In September of last year, more than 150 people were killed and dozens of women raped during a military attack on an opposition protest in Conakry, sparking international investigations.
General Konate is head of the regionally-backed transitional government organizing the presidential election, intended to return the country to civilian government after a military junta seized power in December 2008.
Konate says on June 27 our country, which has already known many challenges in its history, will be confronted by another test. He says Guinea will elect its president for the first time without pressure and in total transparency. He says though certain people think Guinea will emerge divided from these elections, he is convinced that Guinea will emerge stronger and reunited as a country that has once again found its way after repeated tragedies and violence.

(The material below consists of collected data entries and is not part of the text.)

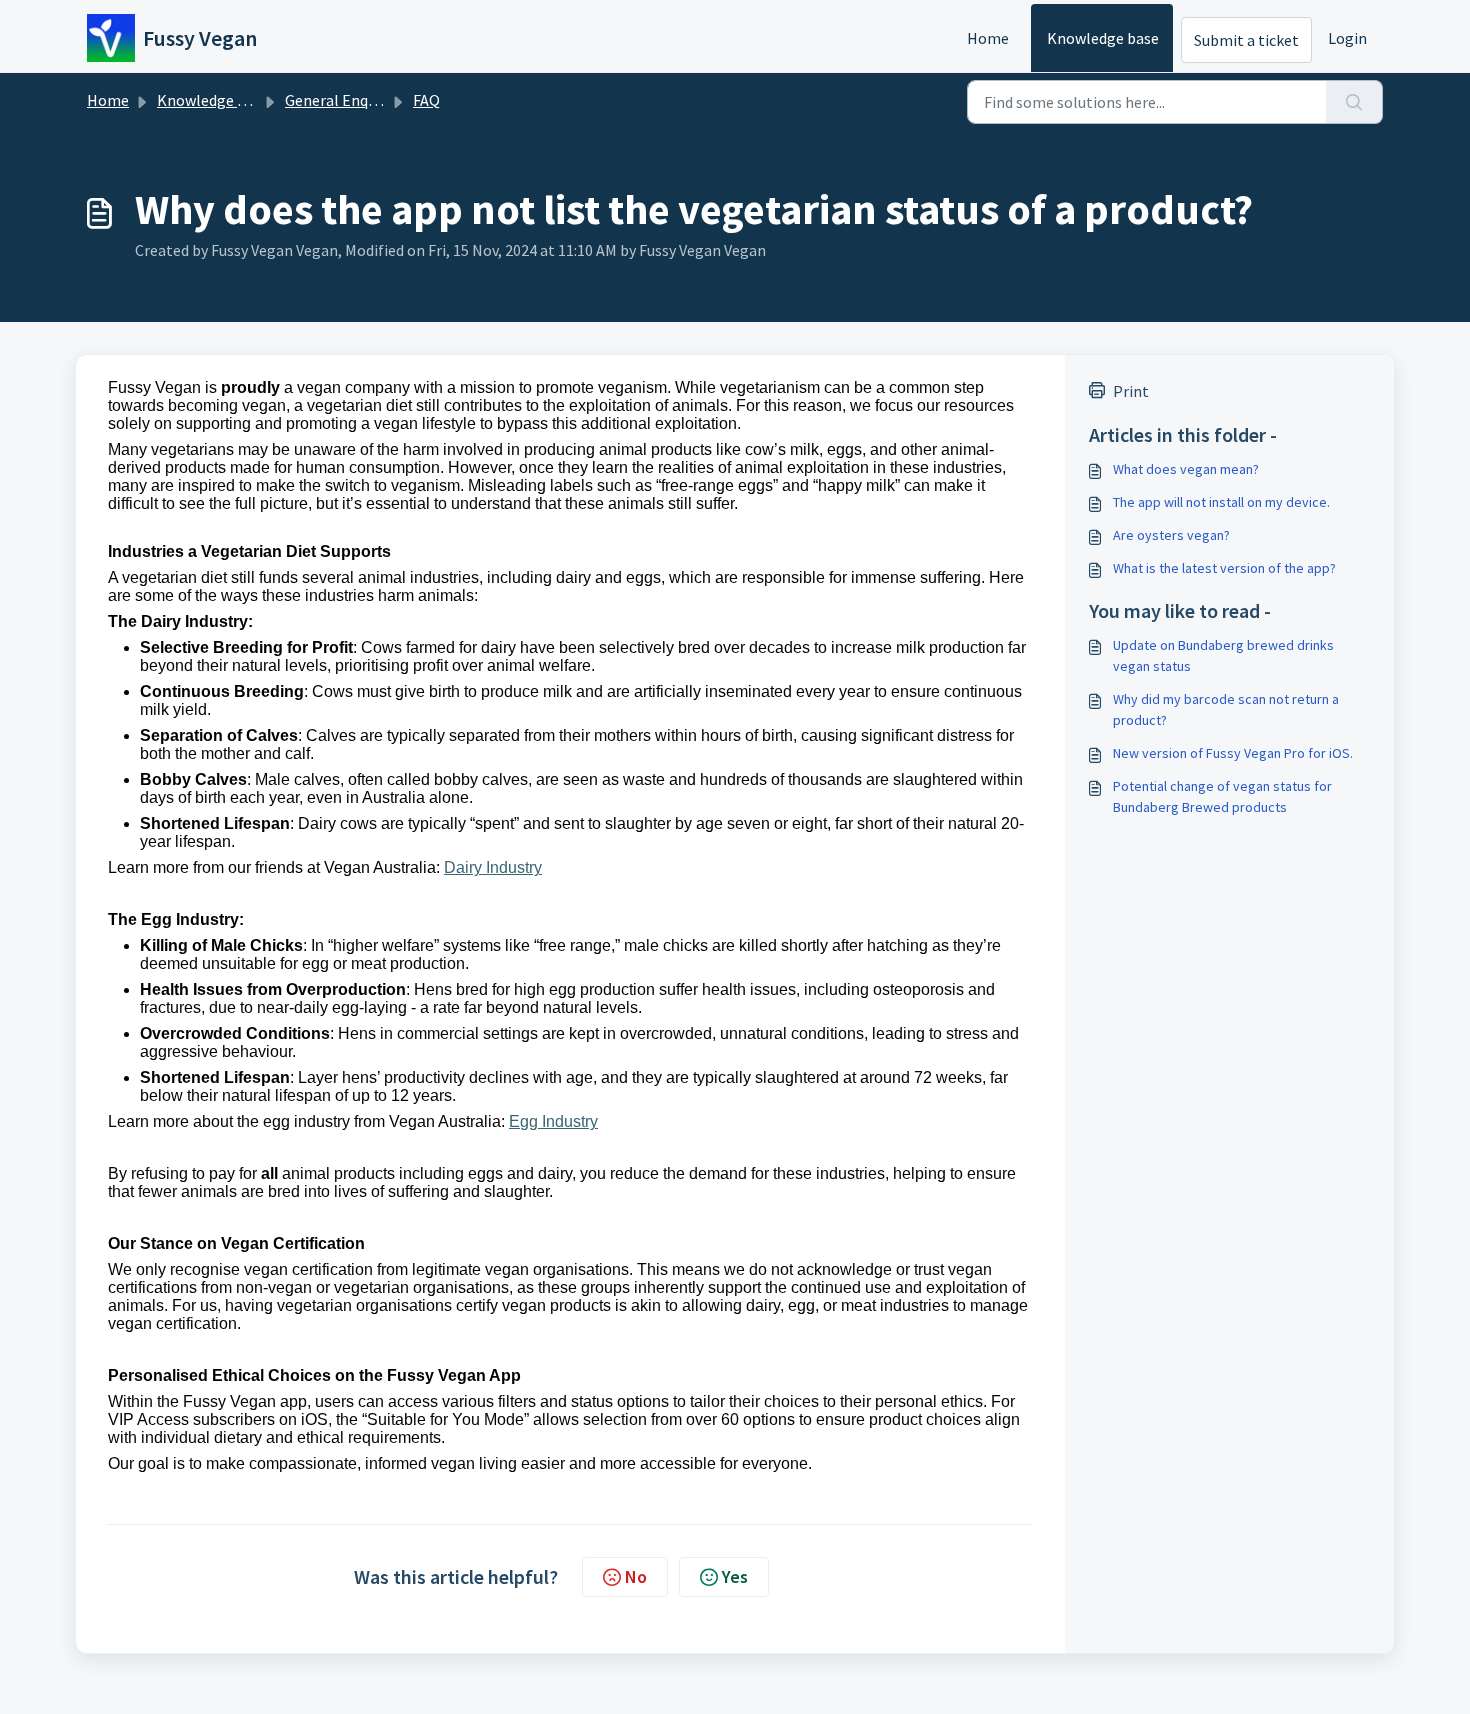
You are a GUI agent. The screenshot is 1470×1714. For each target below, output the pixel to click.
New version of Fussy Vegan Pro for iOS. (1233, 753)
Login (1347, 38)
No (636, 1576)
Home (988, 38)
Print (1131, 391)
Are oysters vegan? (1171, 535)
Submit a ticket (1246, 40)
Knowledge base (1103, 38)
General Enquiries (345, 100)
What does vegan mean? (1186, 469)
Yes (735, 1576)
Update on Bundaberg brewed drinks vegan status (1223, 655)
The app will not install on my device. (1221, 502)
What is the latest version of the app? (1224, 568)
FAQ (426, 100)
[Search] (1354, 102)
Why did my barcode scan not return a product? (1226, 709)
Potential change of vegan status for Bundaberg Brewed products (1222, 796)
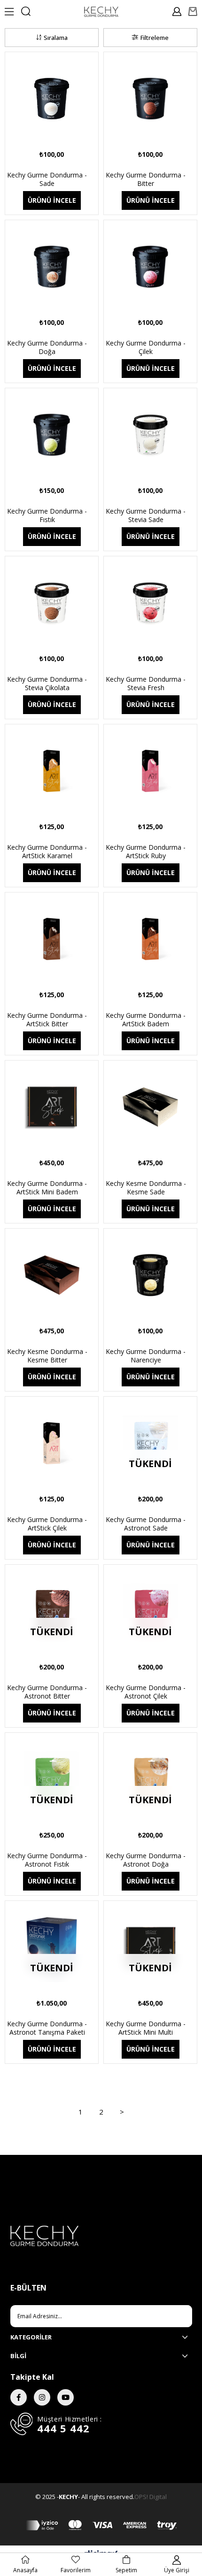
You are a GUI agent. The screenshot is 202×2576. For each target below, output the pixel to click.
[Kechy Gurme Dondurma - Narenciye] (150, 1275)
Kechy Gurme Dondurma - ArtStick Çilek (47, 1523)
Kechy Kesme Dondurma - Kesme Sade (146, 1187)
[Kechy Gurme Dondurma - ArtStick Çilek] (51, 1443)
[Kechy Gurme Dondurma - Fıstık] (51, 434)
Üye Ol (175, 2316)
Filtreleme (154, 37)
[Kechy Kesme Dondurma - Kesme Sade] (150, 1107)
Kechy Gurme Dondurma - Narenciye (146, 1355)
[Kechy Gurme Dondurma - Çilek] (150, 266)
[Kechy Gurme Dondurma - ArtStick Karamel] (51, 770)
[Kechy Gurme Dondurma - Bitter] (150, 98)
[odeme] (101, 2525)
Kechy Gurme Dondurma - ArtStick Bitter (47, 1019)
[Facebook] (18, 2397)
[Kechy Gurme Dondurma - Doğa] (51, 266)
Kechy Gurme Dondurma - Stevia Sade (146, 515)
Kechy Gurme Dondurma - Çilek (146, 347)
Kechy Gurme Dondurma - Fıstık (47, 515)
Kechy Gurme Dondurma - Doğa (47, 347)
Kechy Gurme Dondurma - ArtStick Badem (146, 1019)
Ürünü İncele (52, 200)
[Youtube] (65, 2397)
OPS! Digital (150, 2496)
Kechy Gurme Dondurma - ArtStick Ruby (146, 851)
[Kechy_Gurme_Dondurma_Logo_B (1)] (101, 2236)
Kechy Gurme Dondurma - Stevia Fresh (146, 683)
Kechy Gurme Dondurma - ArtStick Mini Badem (47, 1187)
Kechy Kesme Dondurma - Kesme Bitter (47, 1355)
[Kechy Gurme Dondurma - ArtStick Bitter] (51, 938)
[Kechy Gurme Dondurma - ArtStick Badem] (150, 938)
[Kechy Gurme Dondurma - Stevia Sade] (150, 434)
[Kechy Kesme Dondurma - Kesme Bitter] (51, 1275)
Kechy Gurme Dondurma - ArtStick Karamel (47, 851)
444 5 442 (63, 2428)
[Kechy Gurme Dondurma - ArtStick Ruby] (150, 770)
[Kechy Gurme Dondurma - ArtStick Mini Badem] (51, 1107)
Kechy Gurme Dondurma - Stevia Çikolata (47, 683)
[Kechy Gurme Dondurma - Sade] (51, 98)
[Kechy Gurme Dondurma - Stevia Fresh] (150, 602)
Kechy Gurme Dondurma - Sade (47, 179)
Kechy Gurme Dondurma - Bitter (146, 179)
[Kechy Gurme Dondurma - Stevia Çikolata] (51, 602)
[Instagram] (42, 2397)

Konate also said Guinea should fight impunity and seek compensation and justice for victims.
Hadja Rabiatou Sera Diallo is president of the National Transition Council that organized Monday's event. She says the time has come for a reconciliation founded on truth and justice. She says we must recognize all the serious attacks on their lives and their liberty that Guineans have suffered. This truth and justice, she says, demands moral and material restitution for victims, but it also demands forgiveness.
Election preparations continue this week, as many of the 24 presidential candidates return to Conakry for the last leg of campaigning.
Though logistical challenges remain, such as ensuring polling stations have adequate staff and voting materials, observers from the Carter Center said Monday they are encouraged to see themes of national reconciliation and unity being reflected in, what they called, the largely positive tone of the electoral campaign.
Guineans go to the polls this Sunday.